1. The concert begins when a world-famous clarinetist enters from the back row playing Yerushalayim Shel Zahav (Jerusalem of Gold), encouraging the audience to sing along.
2. In between musical pieces the aforementioned clarinetist uses his instrument to blast a Tekia, Shvarim, Truah, Tekia, sounding even better than a real shofar! (Could’ve fooled me.)
3. Three cell phones go off during the slow, quiet mandolin solo, destroying the audience’s rapt concentration.
4. Each time the conductor speaks (which is often), someone from the back row yells out “Lo shomim” (we can’t hear!!); and then someone from the front cries out, “Az lo tishmeu” (so you won’t hear!!).

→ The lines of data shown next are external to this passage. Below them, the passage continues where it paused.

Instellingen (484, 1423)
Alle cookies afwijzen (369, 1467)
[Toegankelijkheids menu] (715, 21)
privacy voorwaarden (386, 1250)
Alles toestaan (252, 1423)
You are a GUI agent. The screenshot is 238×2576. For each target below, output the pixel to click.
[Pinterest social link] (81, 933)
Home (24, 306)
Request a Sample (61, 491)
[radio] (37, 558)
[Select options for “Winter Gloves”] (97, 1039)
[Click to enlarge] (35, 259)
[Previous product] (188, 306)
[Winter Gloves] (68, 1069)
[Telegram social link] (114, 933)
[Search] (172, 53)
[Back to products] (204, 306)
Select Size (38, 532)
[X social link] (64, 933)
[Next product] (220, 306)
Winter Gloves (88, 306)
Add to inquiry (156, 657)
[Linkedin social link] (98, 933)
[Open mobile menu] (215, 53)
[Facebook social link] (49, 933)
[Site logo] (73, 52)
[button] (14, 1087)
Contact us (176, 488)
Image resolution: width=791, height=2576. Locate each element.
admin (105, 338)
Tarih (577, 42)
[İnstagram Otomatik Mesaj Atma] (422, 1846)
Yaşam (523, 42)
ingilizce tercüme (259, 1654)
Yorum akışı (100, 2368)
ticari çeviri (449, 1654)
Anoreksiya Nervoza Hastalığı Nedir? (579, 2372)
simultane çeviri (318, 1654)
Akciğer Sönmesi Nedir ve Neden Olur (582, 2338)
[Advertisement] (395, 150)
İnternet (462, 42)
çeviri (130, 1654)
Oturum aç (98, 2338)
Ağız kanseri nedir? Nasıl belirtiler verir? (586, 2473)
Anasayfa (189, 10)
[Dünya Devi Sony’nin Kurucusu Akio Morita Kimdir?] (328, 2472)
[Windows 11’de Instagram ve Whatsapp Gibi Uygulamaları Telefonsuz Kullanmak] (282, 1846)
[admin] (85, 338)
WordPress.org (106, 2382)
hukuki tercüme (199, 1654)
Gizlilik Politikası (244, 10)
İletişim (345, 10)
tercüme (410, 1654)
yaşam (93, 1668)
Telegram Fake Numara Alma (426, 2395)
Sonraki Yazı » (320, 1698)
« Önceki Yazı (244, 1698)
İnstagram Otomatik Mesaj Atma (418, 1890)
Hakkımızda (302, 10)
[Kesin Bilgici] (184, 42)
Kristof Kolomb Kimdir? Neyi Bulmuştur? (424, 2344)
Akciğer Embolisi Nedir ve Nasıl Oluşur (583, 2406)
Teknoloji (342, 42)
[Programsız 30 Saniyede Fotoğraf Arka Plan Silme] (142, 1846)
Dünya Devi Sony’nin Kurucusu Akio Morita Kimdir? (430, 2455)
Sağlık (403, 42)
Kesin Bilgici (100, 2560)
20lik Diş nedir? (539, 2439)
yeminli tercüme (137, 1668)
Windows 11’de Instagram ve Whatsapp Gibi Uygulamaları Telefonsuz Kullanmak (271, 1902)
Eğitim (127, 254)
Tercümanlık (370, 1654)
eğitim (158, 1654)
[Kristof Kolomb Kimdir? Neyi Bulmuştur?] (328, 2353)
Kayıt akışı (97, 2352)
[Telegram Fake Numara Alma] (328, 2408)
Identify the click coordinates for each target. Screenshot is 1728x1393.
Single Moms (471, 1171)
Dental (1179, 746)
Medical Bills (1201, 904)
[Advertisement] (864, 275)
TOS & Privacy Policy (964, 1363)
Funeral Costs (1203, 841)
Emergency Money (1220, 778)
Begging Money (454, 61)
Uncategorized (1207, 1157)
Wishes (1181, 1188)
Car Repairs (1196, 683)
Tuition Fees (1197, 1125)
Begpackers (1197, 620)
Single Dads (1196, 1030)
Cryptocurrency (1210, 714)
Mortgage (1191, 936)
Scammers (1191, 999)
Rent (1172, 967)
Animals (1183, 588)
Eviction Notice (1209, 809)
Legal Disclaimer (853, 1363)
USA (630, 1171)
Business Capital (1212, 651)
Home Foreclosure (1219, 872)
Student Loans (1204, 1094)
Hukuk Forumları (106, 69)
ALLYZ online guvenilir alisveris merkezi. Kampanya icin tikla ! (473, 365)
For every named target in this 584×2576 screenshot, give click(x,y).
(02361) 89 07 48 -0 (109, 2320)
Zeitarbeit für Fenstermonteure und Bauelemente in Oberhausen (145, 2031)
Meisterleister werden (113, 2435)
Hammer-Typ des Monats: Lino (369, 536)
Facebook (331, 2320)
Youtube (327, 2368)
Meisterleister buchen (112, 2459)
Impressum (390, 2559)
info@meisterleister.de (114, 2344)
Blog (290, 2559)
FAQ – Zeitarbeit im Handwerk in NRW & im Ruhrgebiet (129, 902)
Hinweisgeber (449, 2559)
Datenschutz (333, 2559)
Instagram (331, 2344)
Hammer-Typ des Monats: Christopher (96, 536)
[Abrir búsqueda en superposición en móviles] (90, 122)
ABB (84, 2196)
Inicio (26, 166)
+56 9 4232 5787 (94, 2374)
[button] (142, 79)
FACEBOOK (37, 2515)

5. The conductor announces that does not plan to pay the pieces in the program – as far as he is concerned, the program notes are entirely incidental.
6. In between movements, half of the audience claps, and the other half hisses at the clappers for this apparently egregious violation of concert etiquette.
7. The pianist inserts a few bars of Hatikva into the cadenza of Haydn’s piano concerto, and the audience members remain unfazed.
8. The clarinetist stamps his feet and begins dancing with wild Hasidic-like gestures during his solo.
9. The address of the theater, which happens (aptly) to be “5 Chopin St.,” is spelled “5 Shop-in St.” on the concert program. Shop in, stop in, drop in, and hear some music while you’re at it!
10. When the mandolin soloist is introduced, the conductor says that “not only is he the best mandolin player in the world – he is also single!”